Nina Revoyr is a new author to me, although this is her third novel. I picked up the book in the Library, perusing the dust jacket and thinking that sounds interesting. What I did not expect was a book which impressed me so much with the writing that it made the story almost secondary. Well not quite.

Jun Nakayama was an unlikely superstar in the early years of the silent film industry in Hollywood. Unlikely and quite remarkable, in that he was Japanese but filming in the western world with all that entailed. Abruptly he retired in 1922, at the peak of his career and the book finds him in 1964, an elderly man living a very quiet dignified life.

Nick Bellinger, a young writer, seeks him out for an interview, supposedly for an article on the early film industry. However he has written a screen play which he hopes to have made and with Nakayama in mind for the part. Jun's interaction with the young writer brings back a flood of memories of his glory days and the book goes back and forth between the two eras, as Jun recounts the stories of those days and introduces us to the cast of characters with whom he worked. Besides the director who made him a star and who was murdered at that time, Ashley Bennett Tyler, Jun also tells us of the three women, actresses, who dominated his life at the time.

He embarks on the task of seeking out people from his past life, trying to come to terms with those long ago times and events and this leads to some interesting revelations which I shall leave unspoken.

Besides being beautifully written, I found the story of the early days of the silent film industry to be quite fascinating. I think Jun is beautifully portrayed by the author and on the whole I think it a remarkably good book. Here the book has been summed up so much better than I could.
The Age of Dreaming explores the history of Los Angeles, the heady beginnings of the movie industry, and the interplay of race and celebrity. It is part historical novel, part mystery, and part story of unfulfilled love, all told through the voice of a forgotten star who must gradually come to terms with his past.
As one of the best books I have read in the last few years I can highly recommend it.


6 comments:

Luc Reid said...

That sounds like a great book, and an unusual one too. I'm going to look out for it both as a reader and a writer.

Moggs Tigerpaw said...

An unusual twist having the character it revolves around being a Japanese star in Hollywood. Sounds interesting.

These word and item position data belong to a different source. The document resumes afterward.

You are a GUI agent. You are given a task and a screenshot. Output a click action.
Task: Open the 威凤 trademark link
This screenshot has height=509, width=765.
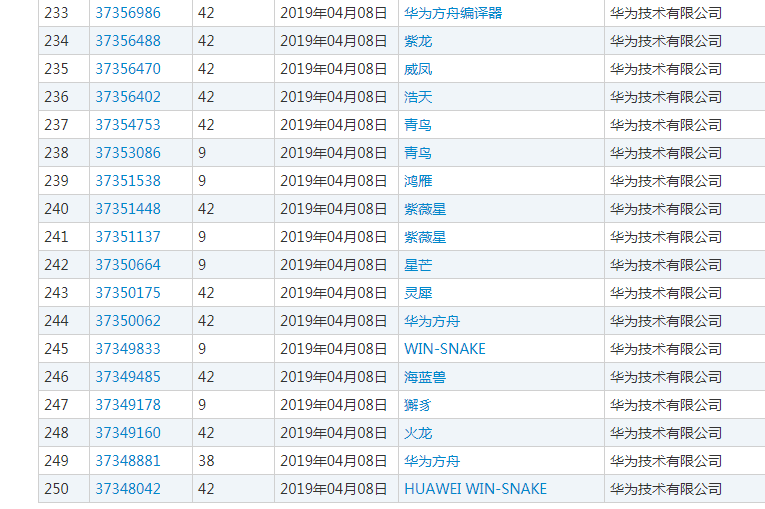point(418,69)
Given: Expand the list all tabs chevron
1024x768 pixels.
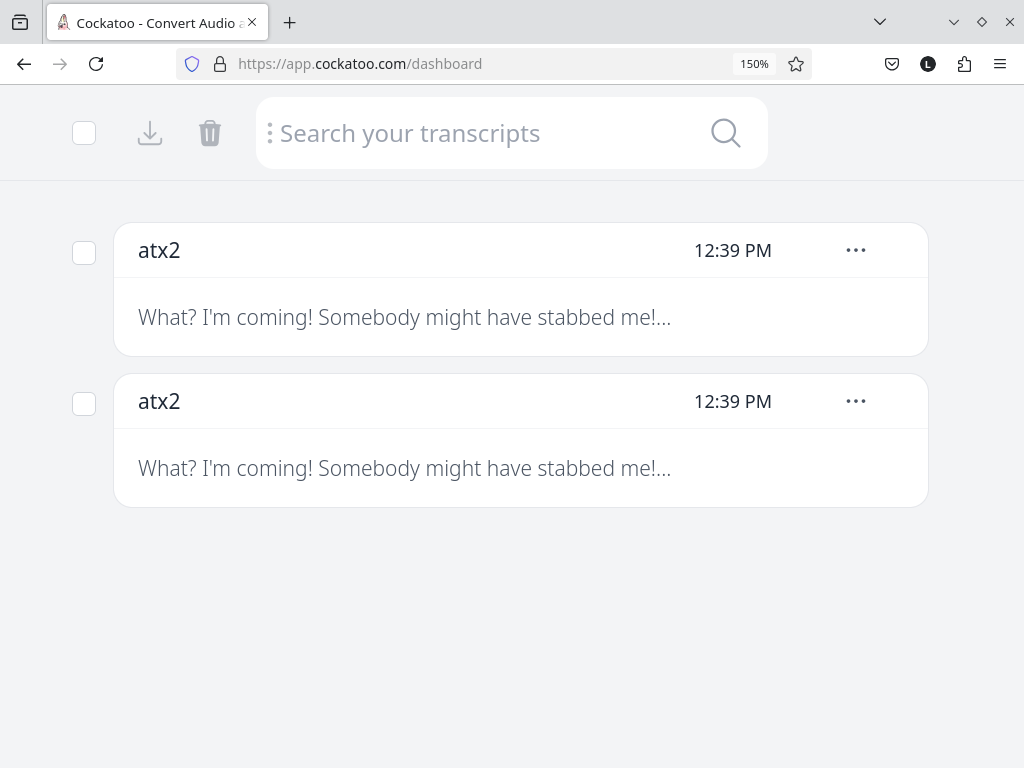Looking at the screenshot, I should (x=880, y=22).
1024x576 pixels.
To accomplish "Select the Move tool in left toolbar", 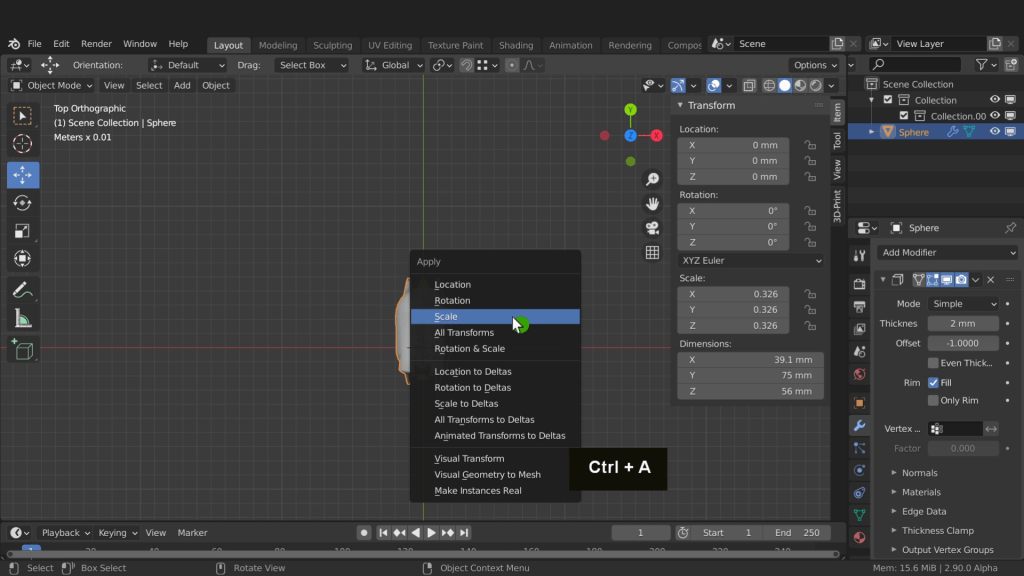I will pos(23,175).
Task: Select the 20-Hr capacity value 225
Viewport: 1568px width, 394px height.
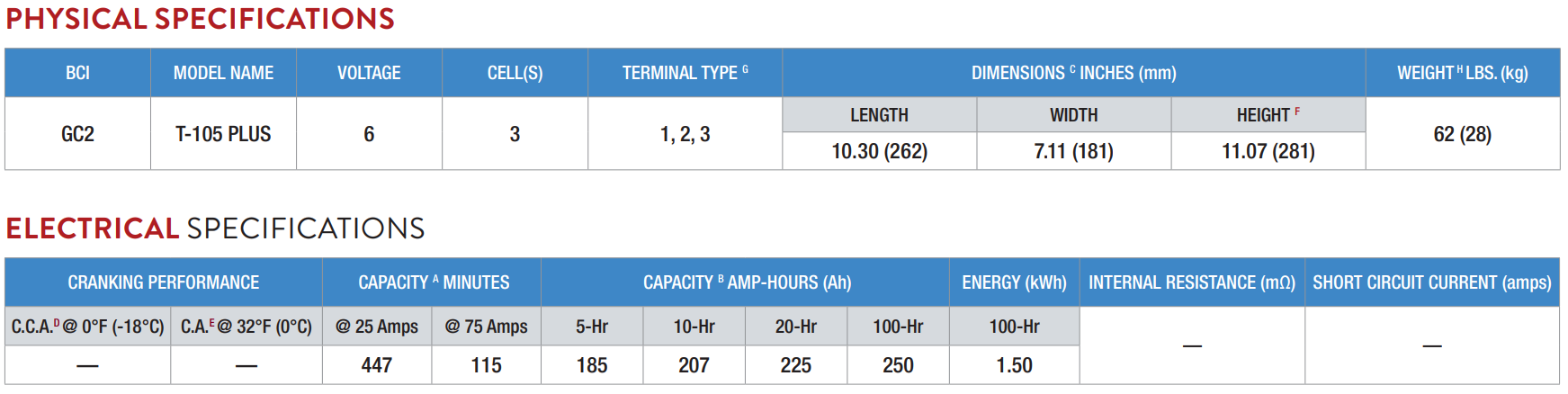Action: (795, 365)
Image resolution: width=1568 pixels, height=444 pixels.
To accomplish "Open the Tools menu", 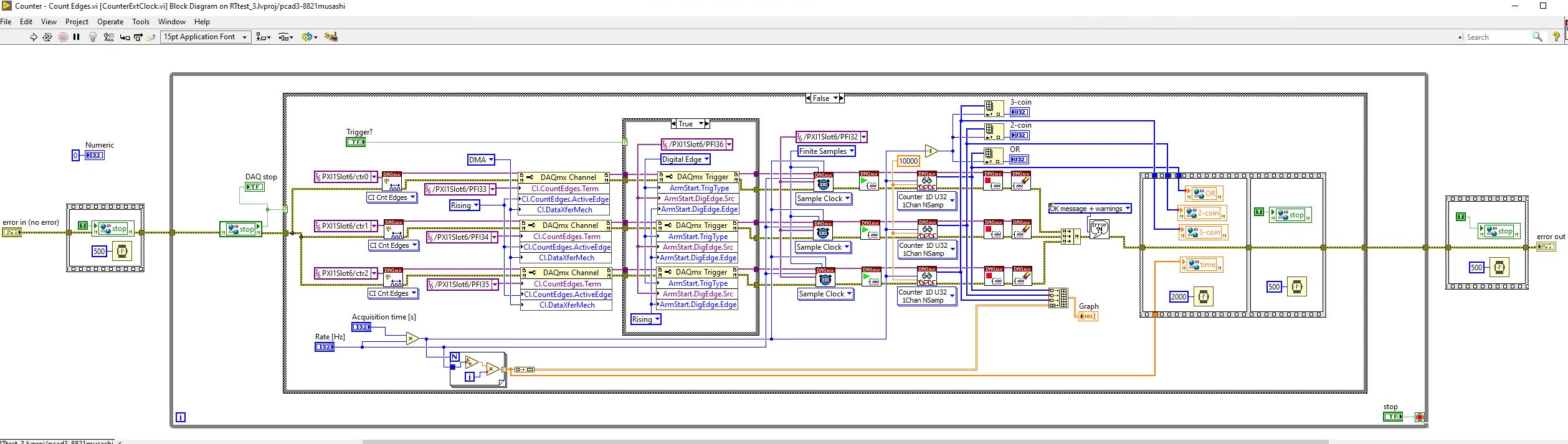I will pos(141,21).
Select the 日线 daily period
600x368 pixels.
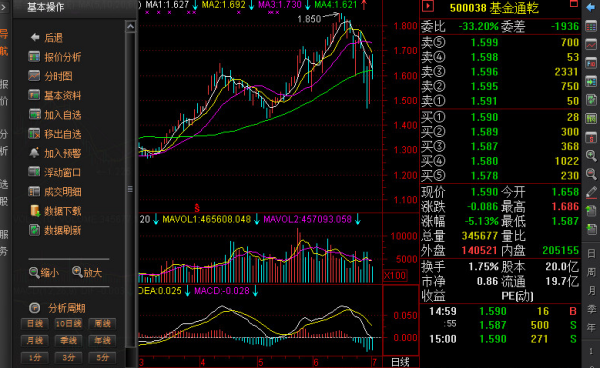coord(34,324)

Obviously there were many stars of the silent screen in Japan. But I don't know of any that made it big in early Hollywood. So for that I wonder how historically believable it feels.

I wonder if the writer could have done the same job (possible better) with a woman? ^_^

Liz said...

Our last book group book was The Illustrious Life of Lilly Aphrodite and that was set in the film industry in the early 20th century but in Germany. The story was pretty depressing but it was an interesting glimpse into the world of movie-making.

I wouldn't say go out and read it if it's the last thing you do, but if you've got nothing else ...

CherryPie said...

It sounds an interesting read, I haven't read anything similar.

Welshcakes Limoncello said...

Hi, jmb. I got here via that new link thing on facebook! I've not heard of this author but that certainly sounds an intriguing read.

jmb said...

I am sure you would enjoy it Luc. It seems to have won a lot of prizes.

Moggs I thought it was interesting that he was such a big star, given the racism shown towards him. I think it was historically accurate to a point since the big actresses mentioned, including a Japanese one were real people.

I find it very interesting from that point of view Liz. How they actually made movies in those days.

It was a first for me too Cherie. Beautifully written book, so worth it for that alone.

Good for you Welshcakes. So it works. A new author for me but I shall look for her other books too.

Thanks to everyone for visiting and commenting.